**STUDY TEXT**.
▼▼▼

Emergency Brexit debate: Corbyn tells MPs he will table no confidence vote ‘at appropriate time’
Jeremy Corbyn has told MPs he will table a vote of no confidence “at the appropriate time”, as Prime Minister Theresa May meets European leaders today to discuss amendments to the Brexit transition deal.
Speaking this afternoon in an emergency debate on the PM's decision yesterday to postpone the so-called meaningful vote on the deal, the leader of the opposition said: “We have no confidence in this government. We need to do the appropriate thing at the appropriate time.
“The PM now seems unable to convince the EU to accept any meaningful change,” he added.
Corbyn has come under pressure from MPs to table a vote of no confidence in recent days.
David Lidington, minister for the Cabinet Office, said the commons wanted to bring the matter to a head, and that the vote had not been delayed, just deferred.
He said a second referendum on leaving the EU would not be decisive, only divisive. "The PM is motivated by the national interest and nothing else," he added.
But, as expected, Conservatives did not put up a united front later on. Backbencher Dominic Grieve said it was "simply not acceptable" that the debate was resuming in January.

▲▲▲

**EXERCISES TO COMPLETE**.
**a)** According to the Brexit debate article, what did David Lidington say had happened to the vote, instead of it being delayed?
**b)** Continue the Brexit debate article from its last sentence.
The rows below were taken from a different source than the article.

**MATERIAL SUPPLIED**.

▼▼▼

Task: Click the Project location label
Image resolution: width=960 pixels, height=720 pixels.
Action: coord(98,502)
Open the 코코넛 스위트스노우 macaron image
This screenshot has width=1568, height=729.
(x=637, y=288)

▲▲▲

**TASK-BY-TASK ANSWERS**.
**a)** He said it had been deferred.

**b)**
Meanwhile Nadine Dorries went one step further, comparing the PM to Hitler as characterised in the film Downfall, which shows the defeat of his Nazi regime in the Second World War.
"The Prime Minister is in a bunker. She's starring in her own episode of Downfall and we all know how that story ends," she said.
Leader of the SNP Ian Blackwell called May's decision to defer the deal "an act of pathetic cowardice" and that she was "more focused on keeping her own job".
Downing Street meanwhile said today May will stick to the deadline of the EU withdrawal act, which gives 21 January as the date she must outline how the government plans to move forward if no Brexit deal is agreed.
The PM met German Chancellor Angela Merkel this afternoon and her Dutch opposite number Mark Rutte earlier to discuss possible changes to the deal. She faces crunch meeting with Jean-Claude Juncker this evening, who earlier ruled out further negotiation between the UK and EU.